Extract
#####

AMERICA’S HEALTH RANKING 2022 ANNUAL REPORT
from United Health Foundation, December, 2022
LINK: Hawaii Summary
The United Health Foundation, in partnership with the American Public Health Association, is pleased to present the 2022 special edition of the Annual Report — the America’s Health Rankings® platform’s broadest portrait to date of the COVID-19 pandemic’s impact, analyzing more than 80 measures at the national and state levels to understand the effects of the pandemic at its height in 2020 and 2021. The report supplements this analysis with additional COVID-19-related measures, including racial/ethnic subpopulation data, and insights from the new COVID-era Disparities Survey, collected online by Morning Consult in October 2022.
Visit the Annual Report Action Toolkit to access additional resources that can help you share the data with relevant stakeholders and enact change.
This year, the Annual Report finds that the direct and indirect effects of the pandemic remain a challenge, especially for racial/ethnic minorities.
Racial and ethnic disparities widened in several measures of mortality. The pandemic may have exacerbated a longer-term increase in drug deaths and premature deaths, which respectively increased 30% and 18% nationally between 2019 and 2020.
The prevalence of multiple chronic conditions has worsened since prior to the pandemic, as have rates of cancer, arthritis and depression, and some risk factors for chronic conditions.
While the rate of frequent mental distress reached a new national high during the pandemic, the supply of mental health and primary care providers increased to their highest levels recorded by America’s Health Rankings. The uninsured rate also decreased and high-speed internet access increased among nearly all racial/ethnic groups, narrowing the racial gap.
The new COVID-era Disparities Survey collected direct insights from individuals affected by the pandemic. The survey found that the pandemic’s impact on the health and well-being of Americans differed by race and ethnicity. Notable findings include:
The percentage who lost friends and family members differed by race/ethnicity, with the highest rates among Black and Hispanic respondents.
While many Americans across groups experienced an enduring impact on their mental health and felt socially isolated, some factors contributing to those effects varied — as did the percentage of respondents who have resumed all pre-pandemic activities at the time of the survey.
The healthiest states were New Hampshire, Massachusetts, Vermont, Connecticut and Hawaii. Louisiana had the most opportunity to improve, followed by Mississippi, Arkansas, West Virginia and Alabama.

#####

Information supplied
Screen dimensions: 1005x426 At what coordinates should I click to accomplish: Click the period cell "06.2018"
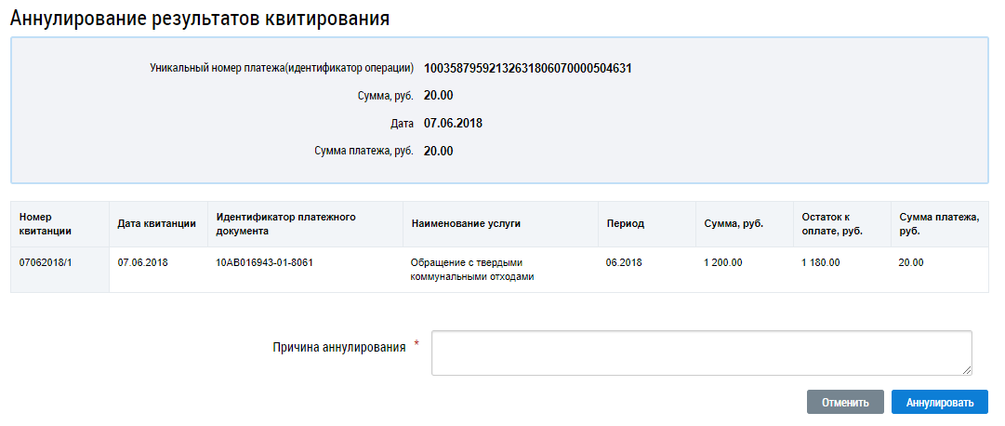click(x=623, y=262)
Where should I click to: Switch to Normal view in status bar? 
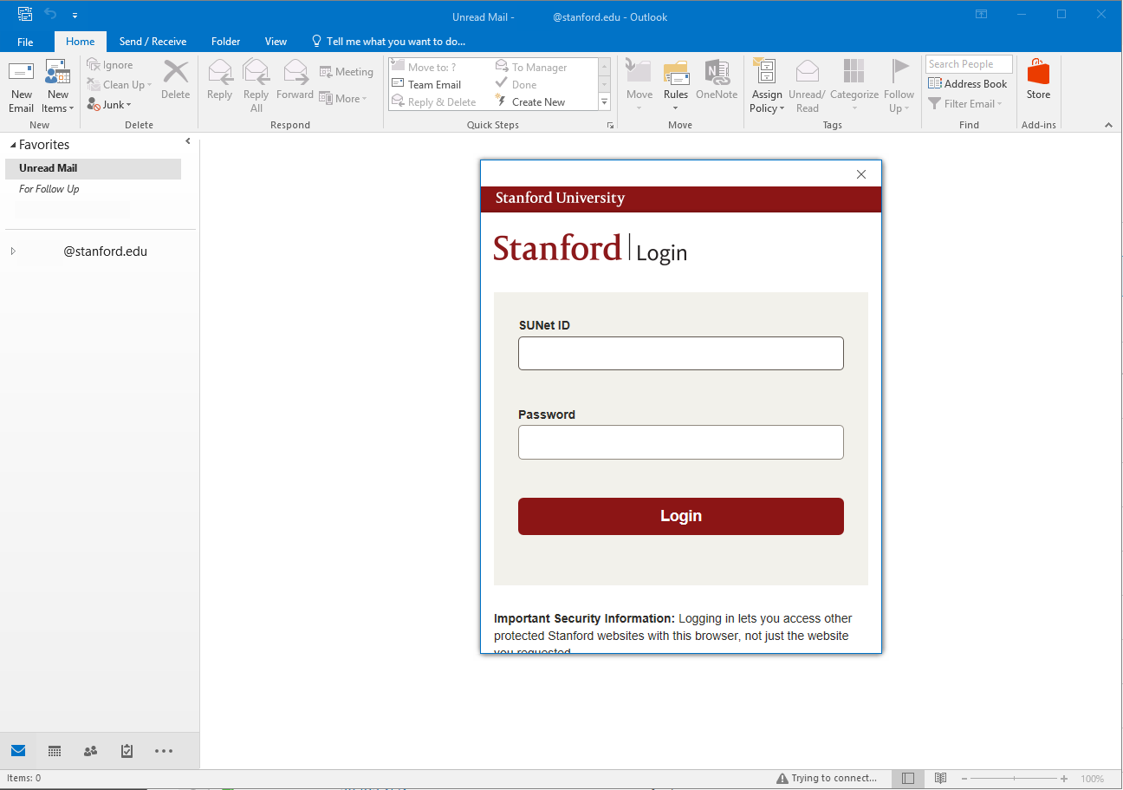point(908,779)
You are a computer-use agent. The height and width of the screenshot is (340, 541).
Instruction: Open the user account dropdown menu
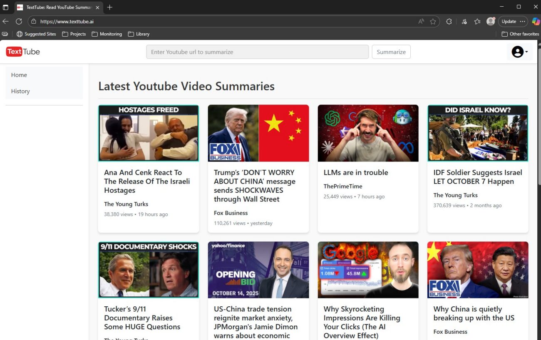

#####

Work order
Repeat word for word everything in the health rankings report, from "This year, the" down to "for chronic conditions.".

Response to this task
This year, the Annual Report finds that the direct and indirect effects of the pandemic remain a challenge, especially for racial/ethnic minorities.
Racial and ethnic disparities widened in several measures of mortality. The pandemic may have exacerbated a longer-term increase in drug deaths and premature deaths, which respectively increased 30% and 18% nationally between 2019 and 2020.
The prevalence of multiple chronic conditions has worsened since prior to the pandemic, as have rates of cancer, arthritis and depression, and some risk factors for chronic conditions.